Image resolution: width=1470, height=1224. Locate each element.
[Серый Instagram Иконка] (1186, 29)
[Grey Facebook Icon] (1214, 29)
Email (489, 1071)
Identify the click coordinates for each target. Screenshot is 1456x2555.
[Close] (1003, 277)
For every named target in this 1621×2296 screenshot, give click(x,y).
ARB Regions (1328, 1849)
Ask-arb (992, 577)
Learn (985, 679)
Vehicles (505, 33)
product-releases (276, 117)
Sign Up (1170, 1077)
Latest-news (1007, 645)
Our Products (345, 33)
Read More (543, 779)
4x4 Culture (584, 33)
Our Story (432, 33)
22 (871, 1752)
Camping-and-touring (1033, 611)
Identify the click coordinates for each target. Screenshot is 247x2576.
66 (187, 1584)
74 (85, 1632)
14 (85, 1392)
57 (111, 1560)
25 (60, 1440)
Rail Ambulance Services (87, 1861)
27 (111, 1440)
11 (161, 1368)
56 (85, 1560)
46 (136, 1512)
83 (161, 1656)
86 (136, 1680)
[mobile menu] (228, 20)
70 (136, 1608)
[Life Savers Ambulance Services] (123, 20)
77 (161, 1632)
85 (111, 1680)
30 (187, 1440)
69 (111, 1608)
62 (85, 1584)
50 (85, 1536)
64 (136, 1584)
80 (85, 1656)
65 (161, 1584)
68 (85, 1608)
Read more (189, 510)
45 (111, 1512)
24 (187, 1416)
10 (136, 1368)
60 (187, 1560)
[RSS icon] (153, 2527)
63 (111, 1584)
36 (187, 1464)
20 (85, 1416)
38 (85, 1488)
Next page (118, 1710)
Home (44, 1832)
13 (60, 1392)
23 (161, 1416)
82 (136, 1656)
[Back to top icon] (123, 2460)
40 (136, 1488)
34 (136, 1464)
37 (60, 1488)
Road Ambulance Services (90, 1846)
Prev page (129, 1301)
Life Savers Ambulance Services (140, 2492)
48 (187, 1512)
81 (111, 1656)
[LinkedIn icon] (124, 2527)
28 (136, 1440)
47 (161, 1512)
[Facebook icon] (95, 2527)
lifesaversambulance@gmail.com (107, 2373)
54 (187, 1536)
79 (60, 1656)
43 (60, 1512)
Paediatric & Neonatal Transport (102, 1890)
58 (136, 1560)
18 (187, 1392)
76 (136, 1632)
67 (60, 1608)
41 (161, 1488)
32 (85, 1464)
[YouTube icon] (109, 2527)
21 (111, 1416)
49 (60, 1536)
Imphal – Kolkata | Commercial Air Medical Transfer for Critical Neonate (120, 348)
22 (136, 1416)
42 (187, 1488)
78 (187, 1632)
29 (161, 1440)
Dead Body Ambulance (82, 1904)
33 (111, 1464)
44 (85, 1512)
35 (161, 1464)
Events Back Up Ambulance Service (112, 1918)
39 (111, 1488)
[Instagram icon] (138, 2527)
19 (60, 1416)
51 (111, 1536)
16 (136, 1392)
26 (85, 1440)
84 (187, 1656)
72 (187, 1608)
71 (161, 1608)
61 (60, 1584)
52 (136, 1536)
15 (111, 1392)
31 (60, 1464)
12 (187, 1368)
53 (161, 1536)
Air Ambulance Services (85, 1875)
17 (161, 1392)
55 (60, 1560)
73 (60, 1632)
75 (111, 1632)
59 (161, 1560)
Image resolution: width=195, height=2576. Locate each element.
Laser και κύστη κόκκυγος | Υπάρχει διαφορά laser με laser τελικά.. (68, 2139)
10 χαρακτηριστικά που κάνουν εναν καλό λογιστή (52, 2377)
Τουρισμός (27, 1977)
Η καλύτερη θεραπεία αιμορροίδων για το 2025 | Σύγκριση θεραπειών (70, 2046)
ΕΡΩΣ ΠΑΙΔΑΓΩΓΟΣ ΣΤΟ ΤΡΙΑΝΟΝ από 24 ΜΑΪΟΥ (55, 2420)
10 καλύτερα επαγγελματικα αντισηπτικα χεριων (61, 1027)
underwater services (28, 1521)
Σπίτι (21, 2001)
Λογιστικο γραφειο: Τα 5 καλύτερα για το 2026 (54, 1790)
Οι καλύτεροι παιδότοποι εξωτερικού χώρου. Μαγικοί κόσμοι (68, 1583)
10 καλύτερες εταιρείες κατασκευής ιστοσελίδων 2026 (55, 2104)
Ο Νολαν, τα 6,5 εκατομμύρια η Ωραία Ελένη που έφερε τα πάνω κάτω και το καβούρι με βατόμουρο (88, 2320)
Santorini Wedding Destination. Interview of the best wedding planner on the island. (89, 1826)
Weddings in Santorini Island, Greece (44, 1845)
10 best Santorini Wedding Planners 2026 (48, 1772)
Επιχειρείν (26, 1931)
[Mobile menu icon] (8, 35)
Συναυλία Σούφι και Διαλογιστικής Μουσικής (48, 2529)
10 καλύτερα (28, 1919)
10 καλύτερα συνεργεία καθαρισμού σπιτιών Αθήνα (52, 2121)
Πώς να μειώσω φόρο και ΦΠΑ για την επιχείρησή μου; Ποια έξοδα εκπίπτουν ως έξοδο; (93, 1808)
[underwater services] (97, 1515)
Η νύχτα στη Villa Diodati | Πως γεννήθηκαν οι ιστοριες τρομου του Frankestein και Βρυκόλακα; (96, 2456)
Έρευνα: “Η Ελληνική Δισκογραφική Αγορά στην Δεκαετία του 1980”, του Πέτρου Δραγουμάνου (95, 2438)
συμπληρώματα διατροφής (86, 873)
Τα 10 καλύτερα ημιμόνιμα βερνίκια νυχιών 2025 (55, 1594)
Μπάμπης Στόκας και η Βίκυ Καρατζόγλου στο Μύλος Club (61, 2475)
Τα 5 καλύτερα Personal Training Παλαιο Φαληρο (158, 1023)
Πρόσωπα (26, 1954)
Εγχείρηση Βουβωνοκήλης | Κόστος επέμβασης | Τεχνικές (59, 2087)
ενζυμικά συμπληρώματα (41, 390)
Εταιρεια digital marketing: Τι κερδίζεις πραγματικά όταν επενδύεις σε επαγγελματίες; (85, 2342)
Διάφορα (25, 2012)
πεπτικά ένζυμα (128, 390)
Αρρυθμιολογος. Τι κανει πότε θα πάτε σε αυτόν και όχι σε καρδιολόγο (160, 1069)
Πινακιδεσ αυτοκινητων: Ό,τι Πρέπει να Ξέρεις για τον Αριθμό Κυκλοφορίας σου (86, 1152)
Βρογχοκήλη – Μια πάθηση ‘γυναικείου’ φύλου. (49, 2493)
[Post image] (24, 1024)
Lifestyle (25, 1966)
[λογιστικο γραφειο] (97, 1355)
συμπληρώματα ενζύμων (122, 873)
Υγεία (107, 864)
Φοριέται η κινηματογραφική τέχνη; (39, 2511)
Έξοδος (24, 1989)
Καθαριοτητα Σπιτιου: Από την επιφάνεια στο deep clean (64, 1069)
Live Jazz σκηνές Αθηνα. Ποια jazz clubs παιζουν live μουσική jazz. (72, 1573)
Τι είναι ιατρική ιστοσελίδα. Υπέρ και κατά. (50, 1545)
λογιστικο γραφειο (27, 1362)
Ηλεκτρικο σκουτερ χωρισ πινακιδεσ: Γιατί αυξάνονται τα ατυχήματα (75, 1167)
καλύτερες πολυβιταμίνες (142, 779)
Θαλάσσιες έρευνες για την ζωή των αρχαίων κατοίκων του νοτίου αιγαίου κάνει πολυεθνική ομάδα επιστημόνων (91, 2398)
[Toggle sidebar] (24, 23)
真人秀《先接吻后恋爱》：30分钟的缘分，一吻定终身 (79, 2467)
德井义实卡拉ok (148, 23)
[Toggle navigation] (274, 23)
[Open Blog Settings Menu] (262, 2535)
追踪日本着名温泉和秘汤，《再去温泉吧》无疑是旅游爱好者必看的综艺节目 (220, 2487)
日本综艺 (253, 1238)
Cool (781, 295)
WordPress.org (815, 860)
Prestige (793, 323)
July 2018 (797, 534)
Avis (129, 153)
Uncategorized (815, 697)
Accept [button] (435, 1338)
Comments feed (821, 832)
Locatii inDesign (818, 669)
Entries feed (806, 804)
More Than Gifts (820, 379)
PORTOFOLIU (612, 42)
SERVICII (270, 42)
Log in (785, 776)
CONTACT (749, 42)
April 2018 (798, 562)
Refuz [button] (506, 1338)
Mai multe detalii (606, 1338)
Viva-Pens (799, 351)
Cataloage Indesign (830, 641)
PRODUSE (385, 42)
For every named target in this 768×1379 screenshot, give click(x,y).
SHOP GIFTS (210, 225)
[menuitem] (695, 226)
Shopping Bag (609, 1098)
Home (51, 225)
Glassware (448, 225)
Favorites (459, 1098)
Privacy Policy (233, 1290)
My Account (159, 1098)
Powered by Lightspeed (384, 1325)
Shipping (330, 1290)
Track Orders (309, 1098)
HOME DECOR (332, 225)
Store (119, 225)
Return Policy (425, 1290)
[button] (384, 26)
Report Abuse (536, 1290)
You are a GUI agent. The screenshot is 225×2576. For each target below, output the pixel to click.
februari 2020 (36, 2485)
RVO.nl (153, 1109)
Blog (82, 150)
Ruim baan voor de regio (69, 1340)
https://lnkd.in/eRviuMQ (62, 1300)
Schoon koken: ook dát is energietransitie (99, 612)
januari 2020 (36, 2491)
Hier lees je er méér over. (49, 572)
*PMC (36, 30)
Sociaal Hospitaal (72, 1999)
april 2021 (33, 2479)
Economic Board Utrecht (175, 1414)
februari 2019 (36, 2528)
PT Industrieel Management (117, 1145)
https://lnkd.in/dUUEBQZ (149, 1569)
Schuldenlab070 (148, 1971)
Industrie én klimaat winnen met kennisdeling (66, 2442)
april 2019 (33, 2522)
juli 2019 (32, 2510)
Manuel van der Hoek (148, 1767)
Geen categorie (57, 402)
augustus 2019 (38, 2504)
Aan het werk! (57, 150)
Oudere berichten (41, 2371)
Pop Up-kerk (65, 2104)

> Problem to solve: The required output is every line above from the one with "Comments feed (821, 832)" down to the one with "[button] (384, 26)", restated word for word, ends included.

> Finished task:
Comments feed (821, 832)
Locatii inDesign (818, 669)
Entries feed (806, 804)
More Than Gifts (820, 379)
PORTOFOLIU (612, 42)
SERVICII (270, 42)
Log in (785, 776)
CONTACT (749, 42)
April 2018 (798, 562)
Refuz [button] (506, 1338)
Mai multe detalii (606, 1338)
Viva-Pens (799, 351)
Cataloage Indesign (830, 641)
PRODUSE (385, 42)
For every named target in this 768×1379 screenshot, give click(x,y).
SHOP GIFTS (210, 225)
[menuitem] (695, 226)
Shopping Bag (609, 1098)
Home (51, 225)
Glassware (448, 225)
Favorites (459, 1098)
Privacy Policy (233, 1290)
My Account (159, 1098)
Powered by Lightspeed (384, 1325)
Shipping (330, 1290)
Track Orders (309, 1098)
HOME DECOR (332, 225)
Store (119, 225)
Return Policy (425, 1290)
[button] (384, 26)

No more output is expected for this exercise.